• [Work required]:
Convert the records starting with the line containing "Identify the location of legend: at78" and going on through the line containing "What do you see at coordinates (342, 16)" into a two-column CSV with the columns input and output, one row per record. Put each field in quotation marks and replace its line breaks with spaces.

** Opening Data in this exercise block **

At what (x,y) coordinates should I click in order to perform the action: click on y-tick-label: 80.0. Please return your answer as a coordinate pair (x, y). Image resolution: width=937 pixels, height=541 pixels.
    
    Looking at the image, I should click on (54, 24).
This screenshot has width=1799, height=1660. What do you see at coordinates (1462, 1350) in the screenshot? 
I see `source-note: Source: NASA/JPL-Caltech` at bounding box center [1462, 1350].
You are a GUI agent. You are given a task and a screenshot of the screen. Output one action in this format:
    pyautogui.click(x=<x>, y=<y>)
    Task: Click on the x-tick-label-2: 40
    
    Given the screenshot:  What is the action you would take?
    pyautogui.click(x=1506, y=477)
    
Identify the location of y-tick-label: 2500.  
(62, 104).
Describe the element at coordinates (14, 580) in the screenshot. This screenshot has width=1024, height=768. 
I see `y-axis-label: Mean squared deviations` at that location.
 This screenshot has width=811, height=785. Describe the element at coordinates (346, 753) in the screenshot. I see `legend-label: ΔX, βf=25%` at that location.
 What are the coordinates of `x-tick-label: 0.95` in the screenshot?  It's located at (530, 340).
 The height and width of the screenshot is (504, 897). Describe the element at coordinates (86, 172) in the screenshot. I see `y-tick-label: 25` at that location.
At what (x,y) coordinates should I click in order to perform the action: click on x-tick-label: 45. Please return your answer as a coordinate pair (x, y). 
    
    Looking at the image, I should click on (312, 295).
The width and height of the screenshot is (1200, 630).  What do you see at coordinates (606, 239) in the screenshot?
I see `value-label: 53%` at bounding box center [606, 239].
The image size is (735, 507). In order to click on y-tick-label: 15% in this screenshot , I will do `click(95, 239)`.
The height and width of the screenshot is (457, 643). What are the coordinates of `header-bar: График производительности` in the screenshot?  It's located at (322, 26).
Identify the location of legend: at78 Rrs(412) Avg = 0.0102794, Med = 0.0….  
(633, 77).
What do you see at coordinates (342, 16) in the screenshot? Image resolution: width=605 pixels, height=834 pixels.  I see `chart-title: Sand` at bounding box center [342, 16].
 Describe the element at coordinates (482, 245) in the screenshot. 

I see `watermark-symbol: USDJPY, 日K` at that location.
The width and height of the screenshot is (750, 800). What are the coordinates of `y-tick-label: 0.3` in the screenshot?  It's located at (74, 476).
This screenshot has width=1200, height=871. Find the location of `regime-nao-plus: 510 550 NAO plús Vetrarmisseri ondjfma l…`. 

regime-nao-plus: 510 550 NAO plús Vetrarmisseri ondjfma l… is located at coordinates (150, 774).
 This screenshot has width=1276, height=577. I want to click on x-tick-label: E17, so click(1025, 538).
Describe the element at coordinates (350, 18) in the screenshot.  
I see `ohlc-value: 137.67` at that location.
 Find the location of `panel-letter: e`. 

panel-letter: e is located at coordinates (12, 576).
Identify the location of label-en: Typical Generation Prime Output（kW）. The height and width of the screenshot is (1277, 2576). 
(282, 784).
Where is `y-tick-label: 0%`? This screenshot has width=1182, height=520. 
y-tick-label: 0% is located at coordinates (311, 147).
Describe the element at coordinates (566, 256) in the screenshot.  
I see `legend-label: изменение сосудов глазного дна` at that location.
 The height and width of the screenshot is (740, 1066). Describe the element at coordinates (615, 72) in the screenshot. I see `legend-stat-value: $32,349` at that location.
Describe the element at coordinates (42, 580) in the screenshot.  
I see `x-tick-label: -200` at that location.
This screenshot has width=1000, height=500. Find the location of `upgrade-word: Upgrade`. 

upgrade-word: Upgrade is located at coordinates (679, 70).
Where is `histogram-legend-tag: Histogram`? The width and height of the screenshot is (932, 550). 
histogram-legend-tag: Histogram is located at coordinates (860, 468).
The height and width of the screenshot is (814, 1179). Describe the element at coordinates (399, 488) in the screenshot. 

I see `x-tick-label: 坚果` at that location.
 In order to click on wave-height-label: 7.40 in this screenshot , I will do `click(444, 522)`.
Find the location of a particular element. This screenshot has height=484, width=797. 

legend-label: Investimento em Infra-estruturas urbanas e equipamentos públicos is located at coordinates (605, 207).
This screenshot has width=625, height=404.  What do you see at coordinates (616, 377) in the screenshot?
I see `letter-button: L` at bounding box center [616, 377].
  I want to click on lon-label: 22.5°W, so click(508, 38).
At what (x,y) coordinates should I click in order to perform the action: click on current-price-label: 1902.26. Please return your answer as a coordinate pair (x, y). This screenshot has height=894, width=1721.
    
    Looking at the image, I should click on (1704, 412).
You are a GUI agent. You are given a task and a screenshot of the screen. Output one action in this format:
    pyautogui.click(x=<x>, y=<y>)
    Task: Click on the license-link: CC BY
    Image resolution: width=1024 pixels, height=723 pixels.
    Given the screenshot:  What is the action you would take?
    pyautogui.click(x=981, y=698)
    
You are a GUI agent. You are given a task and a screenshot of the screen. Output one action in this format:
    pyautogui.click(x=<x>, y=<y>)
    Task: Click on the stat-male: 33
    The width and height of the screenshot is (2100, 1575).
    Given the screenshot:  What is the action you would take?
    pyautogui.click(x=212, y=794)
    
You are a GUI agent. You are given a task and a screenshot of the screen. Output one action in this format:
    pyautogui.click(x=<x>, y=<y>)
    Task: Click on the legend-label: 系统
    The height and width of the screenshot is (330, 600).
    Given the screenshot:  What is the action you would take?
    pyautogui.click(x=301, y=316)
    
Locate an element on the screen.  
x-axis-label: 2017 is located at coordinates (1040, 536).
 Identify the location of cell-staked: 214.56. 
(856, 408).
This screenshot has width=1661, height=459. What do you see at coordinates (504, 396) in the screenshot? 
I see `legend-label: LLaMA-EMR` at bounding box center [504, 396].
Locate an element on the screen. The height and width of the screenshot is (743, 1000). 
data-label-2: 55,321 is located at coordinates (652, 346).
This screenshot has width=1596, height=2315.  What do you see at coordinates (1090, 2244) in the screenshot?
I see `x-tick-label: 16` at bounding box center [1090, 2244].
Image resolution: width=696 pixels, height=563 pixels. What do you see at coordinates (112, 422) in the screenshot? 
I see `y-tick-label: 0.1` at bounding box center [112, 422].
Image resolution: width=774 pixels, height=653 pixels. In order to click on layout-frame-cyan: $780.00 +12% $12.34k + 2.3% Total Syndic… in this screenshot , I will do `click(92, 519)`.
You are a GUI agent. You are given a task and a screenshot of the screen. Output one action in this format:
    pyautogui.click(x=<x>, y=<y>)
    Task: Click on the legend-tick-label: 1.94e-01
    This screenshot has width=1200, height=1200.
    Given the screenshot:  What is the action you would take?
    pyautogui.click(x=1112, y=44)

** Closing Data in this exercise block **

• [Problem solution]:
input,output
"Identify the location of legend: at78 Rrs(412) Avg = 0.0102794, Med = 0.0….","(633, 77)."
"What do you see at coordinates (342, 16) in the screenshot? Image resolution: width=605 pixels, height=834 pixels.","I see `chart-title: Sand` at bounding box center [342, 16]."